Por el Padre Martín Ponce De León
No siempre resulta fácil aceptar las enfermedades propias.
A una determinada altura de la vida, lo debemos aceptar, las mismas aparecen y se instalan en cada uno y requieren le prestemos una debida atención.
Siempre resulta muy sencillo hablar de esas enfermedades que uno trata con su Doc.
Son esas enfermedades que nos hacen saber tenemos un cuerpo frágil y ello requiere de remedios que nos ayuden a convivir con ellas.
Por más que uno trate de no vivir condicionado por ellas sabe que cuenta con el regalo de Dios en la persona de «la Doc.» Que no nos permite descuidar a las mismas.
Pero existen otras enfermedades que no se tratan con remedios y hacen que uno se ubique al margen de la fraternidad o lastime su vivencia.
Tal vez que para un adecuado diagnóstico de esas enfermedades interiores debería comenzarse con una consulta con quienes viven (por no decir «sufren» las consecuencias de las mismas)
Cuando uno se mira para descubrir esas enfermedades siempre o casi siempre puede encontrar motivos que lo lleven a preguntarse si son, realmente, enfermedades. Mucho más cuando uno busca ser fiel a un Jesús que se presta a las muy diversas interpretaciones.
Reconozco que una de mis enfermedades es que no soy afecto a lo convencional.
Me molesta cuando todo se limita al cumplimiento de cosas establecidas porque ello «es lo que hay que hacer»
Me molesta cuando asfixiamos la creatividad por mantener y conservar disposiciones que bien pueden alterarse en pos de las iniciativas personales.
Me molesta cuando nos limitamos a cumplir la letra de un rol y nos olvidamos de buscar manifestaciones nuevas que digan de nuestra realidad.
Me molesta cuando el horario y su cumplimiento es quien guía nuestras relaciones y no nuestra fraternidad.

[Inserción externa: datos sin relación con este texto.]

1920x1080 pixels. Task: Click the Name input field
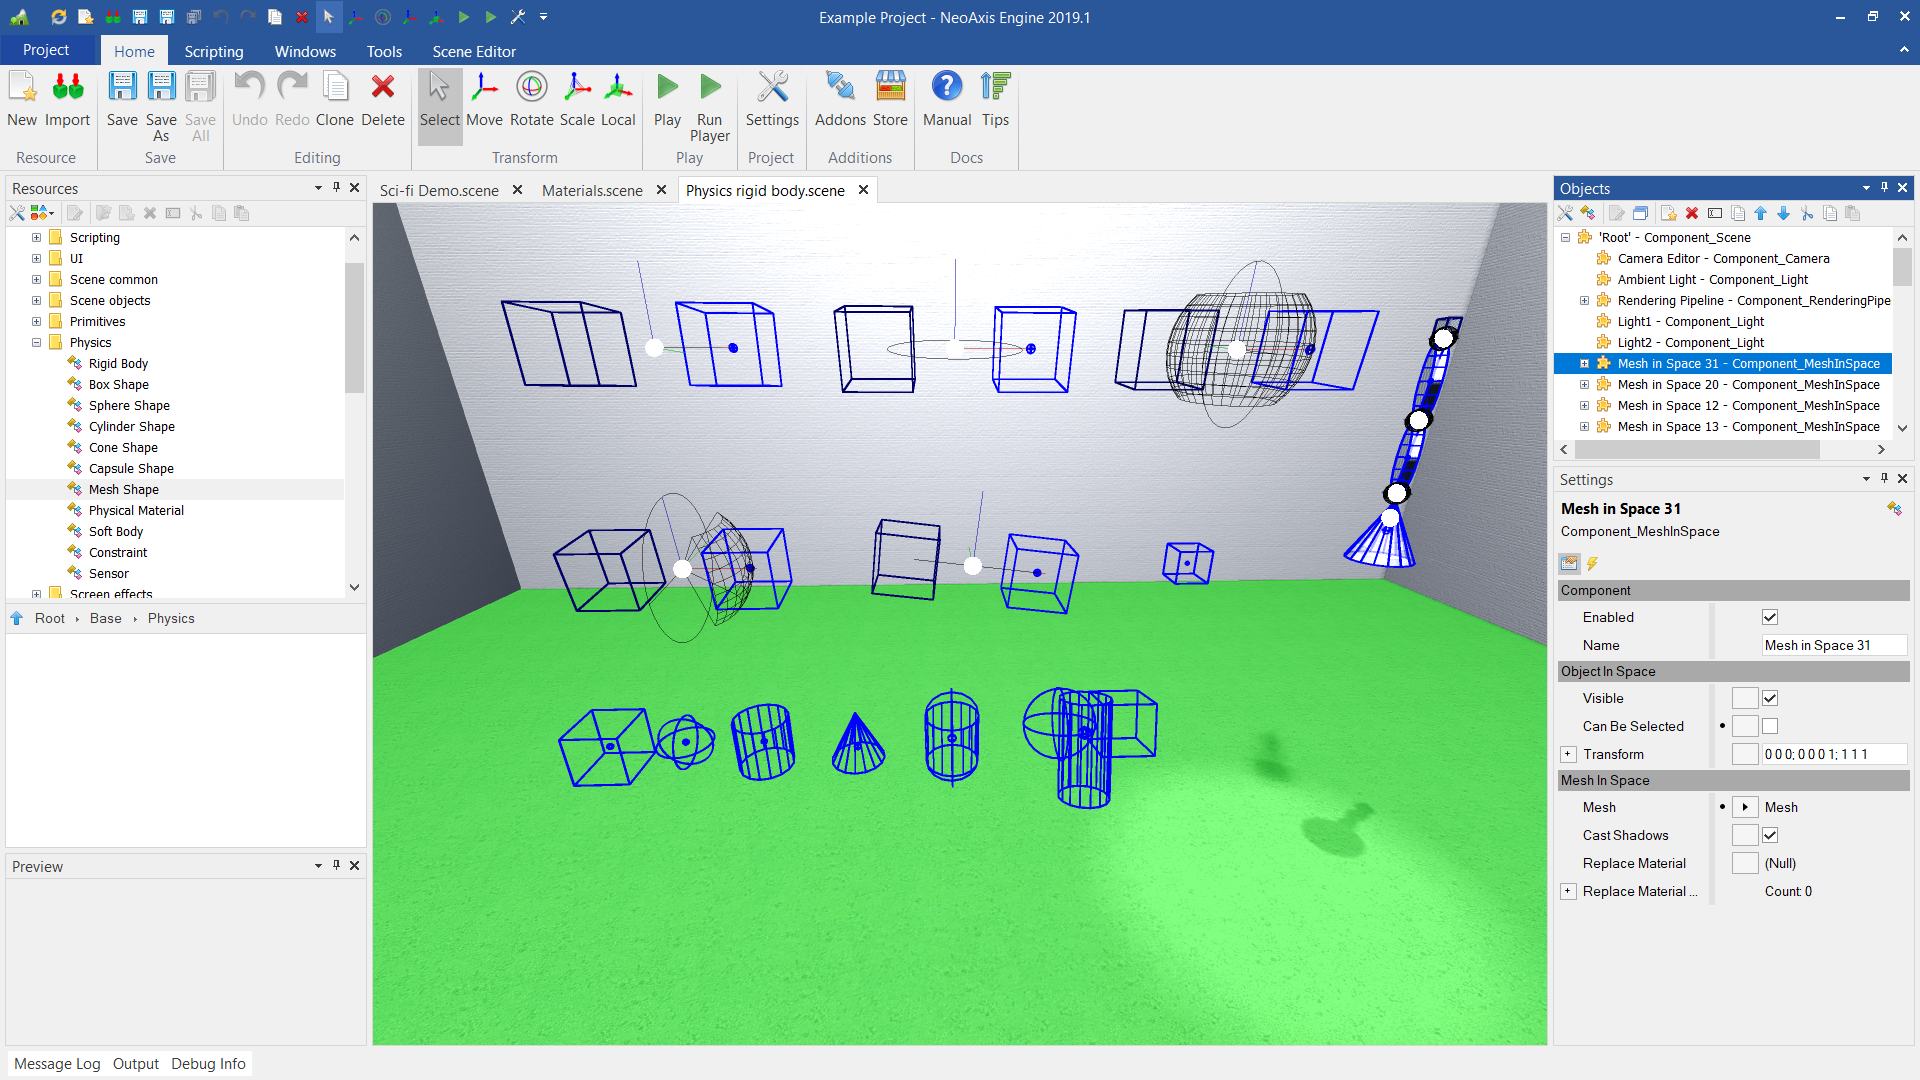(1832, 645)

Me molesta cuando muchas cosas se nos presentan y asumen como una obligación y no como una necesidad.
Me molesta cuando nuestras oraciones se hacen porque es lo que se debe hacer sin importar si nos ayudan a crecer en una vivencia interior.
Me molesta cuando, para algunas instancias, apelamos a un ritual y dejamos de lado nuestra vivencia ante tal situación.
Es evidente que lo convencional nos simplifica mucho las cosas puesto que todo se limita a cumplir y a limitarnos a ello.
Tal cosa no hace otra cosa que hacer que dejemos de lado nuestra vivencia interior u pongamos distancia con la otra parte. Lo convencional nos protege del deber involucrarnos con la situación que debemos enfrentar.
Lo convencional nos asegura el no equivocarnos o decir algo inadecuado producto de nuestra iniciativa.
Recuerdo un sepelio donde iba a cumplir con una tarea puesto no conocía a nadie pero había leído que el difunto tenía esposa y una hija. Al irnos retirando del lugar donde se había realizado la oración una señora golpea la espalda de una joven y le dice «Viste lo que es ser bastarda. Ni el cura te nombró» Si me hubiese limitado a lo convencional no la habría omitido puesto que lo convencional no roza su situación familiar.
Lo convencional es lo más sencillo puesto que todo se limita a cumplir sin que lo que debamos realizar nos involucre.
Considero está bien no aferrarse a lo convencional pero ello no puede tener como consecuencia el que nos molestemos ante quienes lo hacen.
Cuando diagnostico mi enfermedad no puedo pensar que ella es, como lo enuncié, no soy afecto a lo convencional sino que debo decir que mi enfermedad es que me moleste con quienes lo son.
¿Tratamiento? No lo voy a consultar con «la Doc.» Debo ponerme en campaña para aprender a respetar a quienes lo son y así viven.